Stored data
******

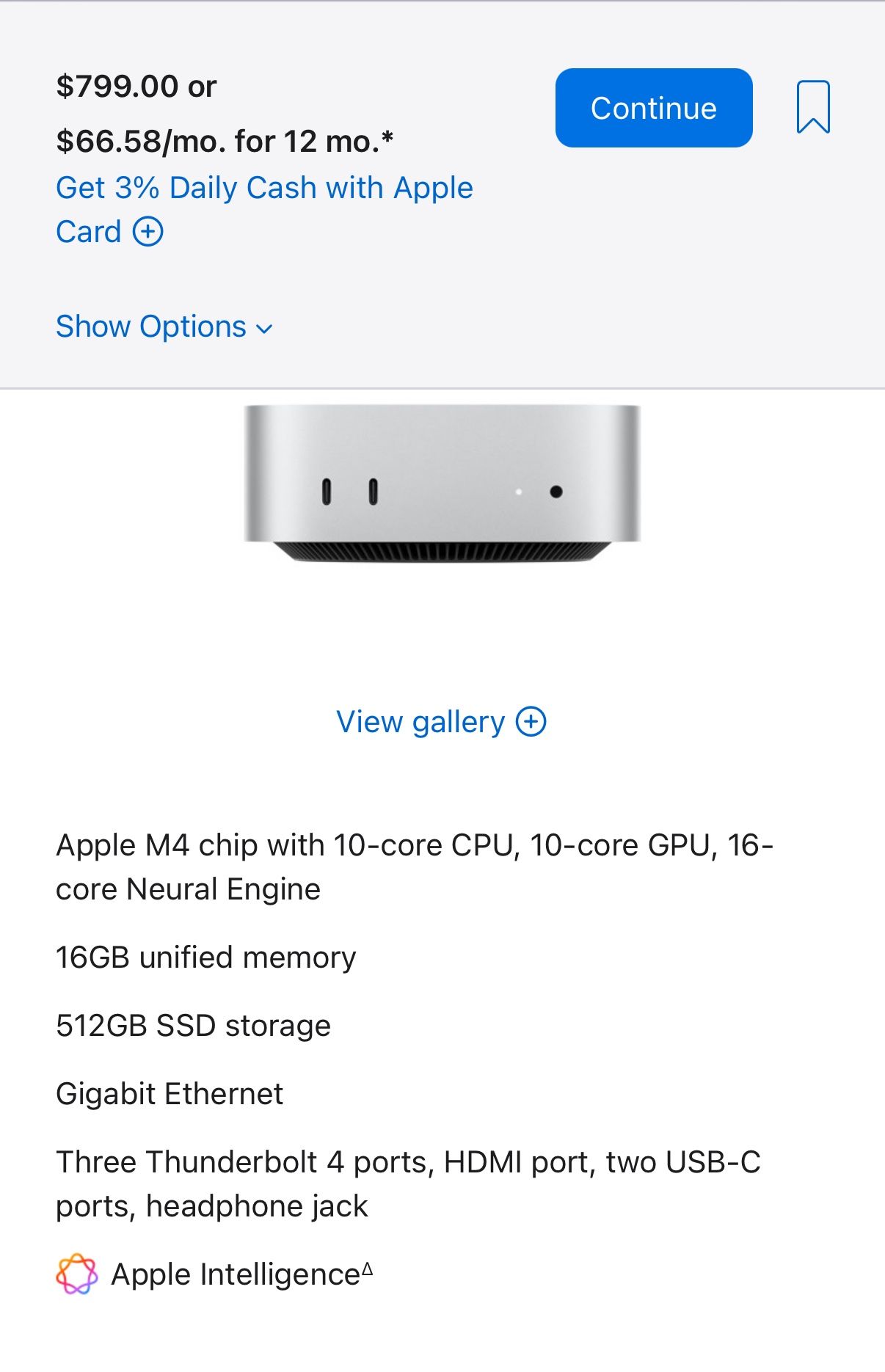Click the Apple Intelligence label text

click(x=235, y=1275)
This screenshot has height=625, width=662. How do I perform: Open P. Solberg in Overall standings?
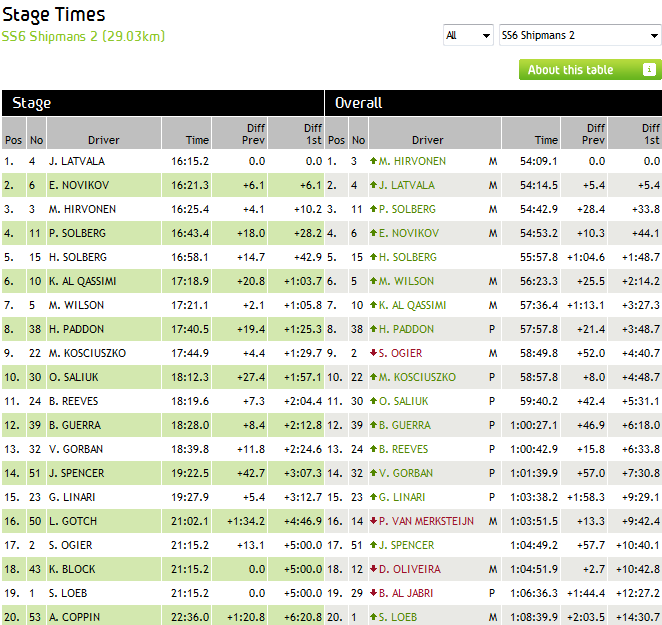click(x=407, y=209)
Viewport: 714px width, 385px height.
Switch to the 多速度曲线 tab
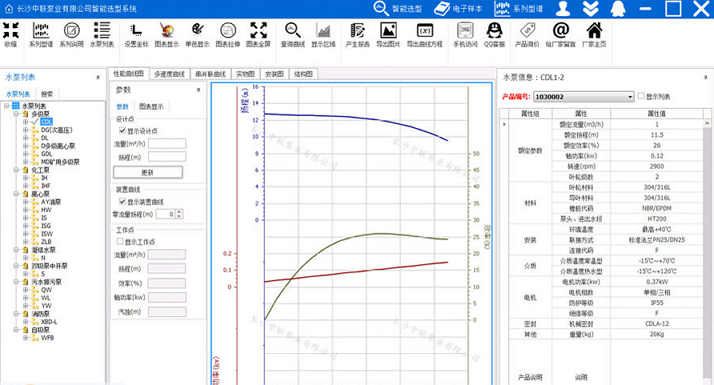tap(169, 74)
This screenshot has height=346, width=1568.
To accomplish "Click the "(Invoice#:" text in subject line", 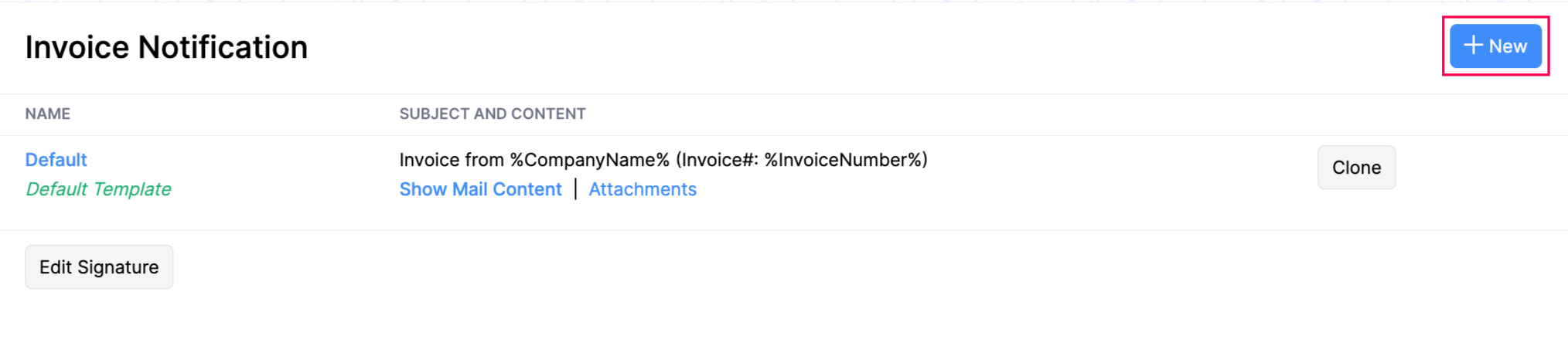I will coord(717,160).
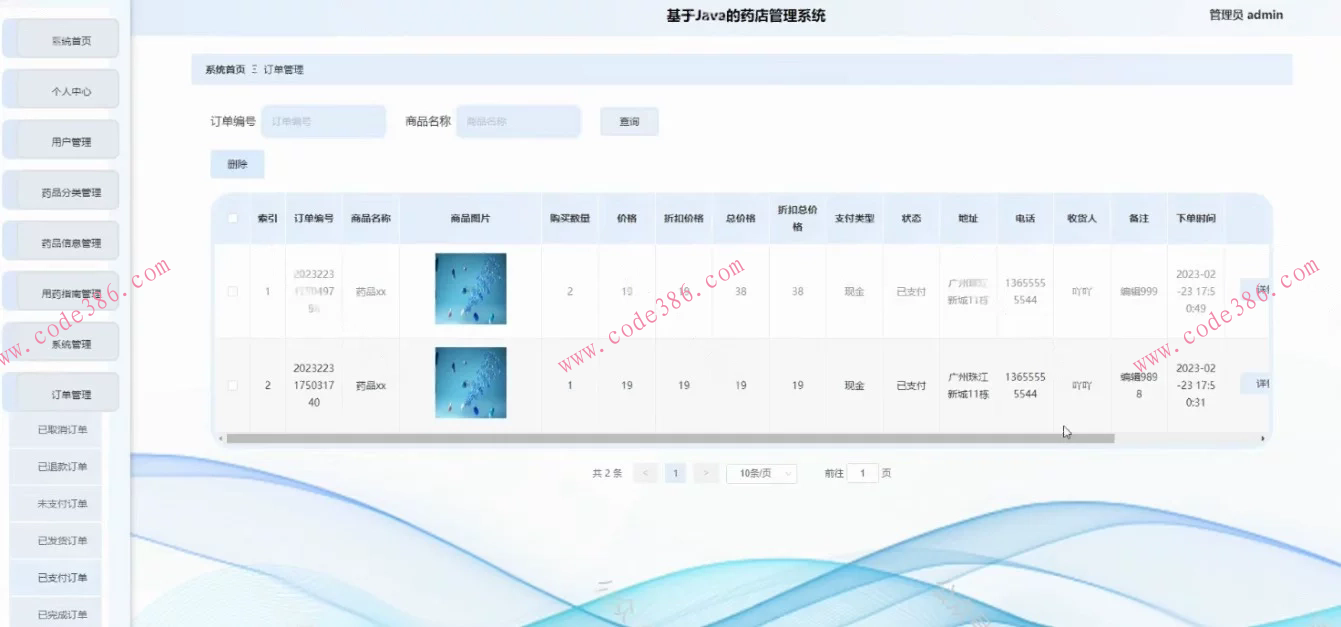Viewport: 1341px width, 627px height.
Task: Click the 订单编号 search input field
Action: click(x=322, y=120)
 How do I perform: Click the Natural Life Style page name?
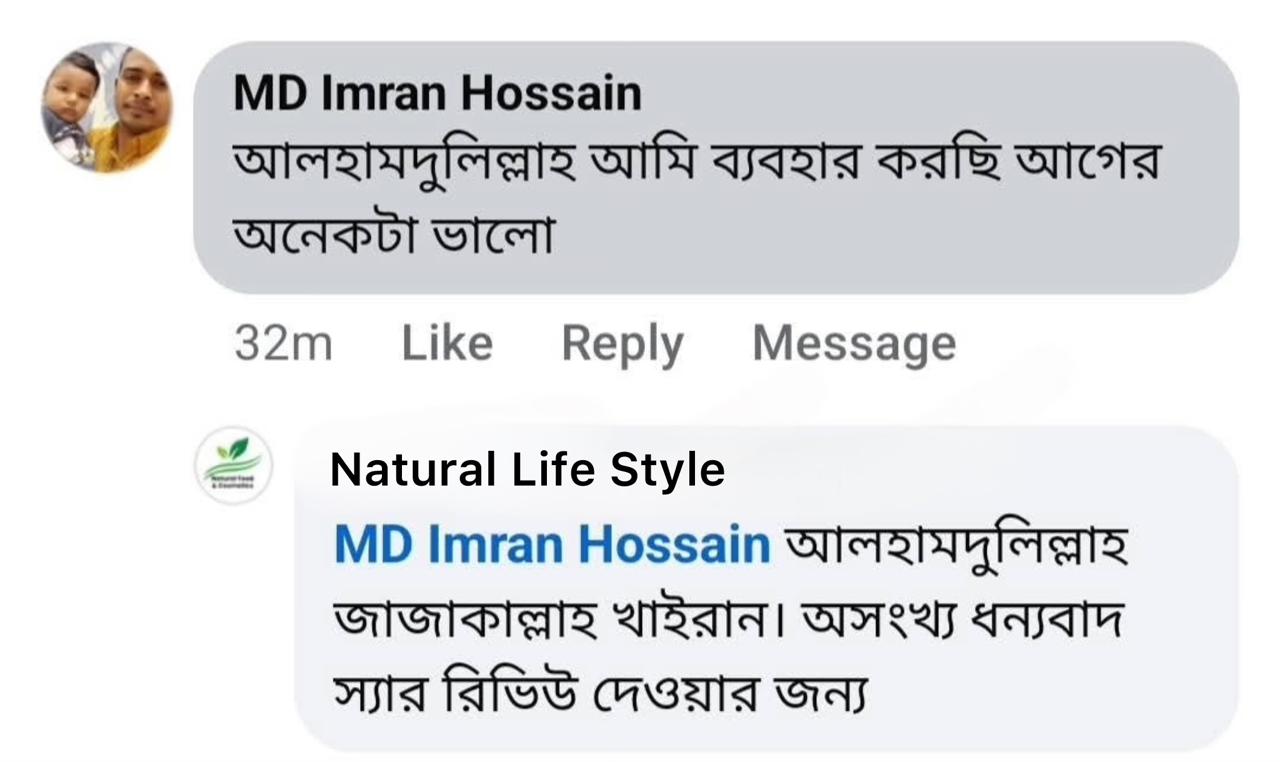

******

The stretch to restate runs from the line above containing "This screenshot has height=625, width=662." through the line containing "This screenshot has height=346, width=1568.". Copy it word for word, ends included, without pictures.

WRITTEN ANSWER
This screenshot has height=625, width=662. How do I perform: Open P. Solberg in Overall standings?
click(x=407, y=209)
Viewport: 714px width, 385px height.
Switch to the 多速度曲线 tab
tap(169, 74)
This screenshot has height=346, width=1568.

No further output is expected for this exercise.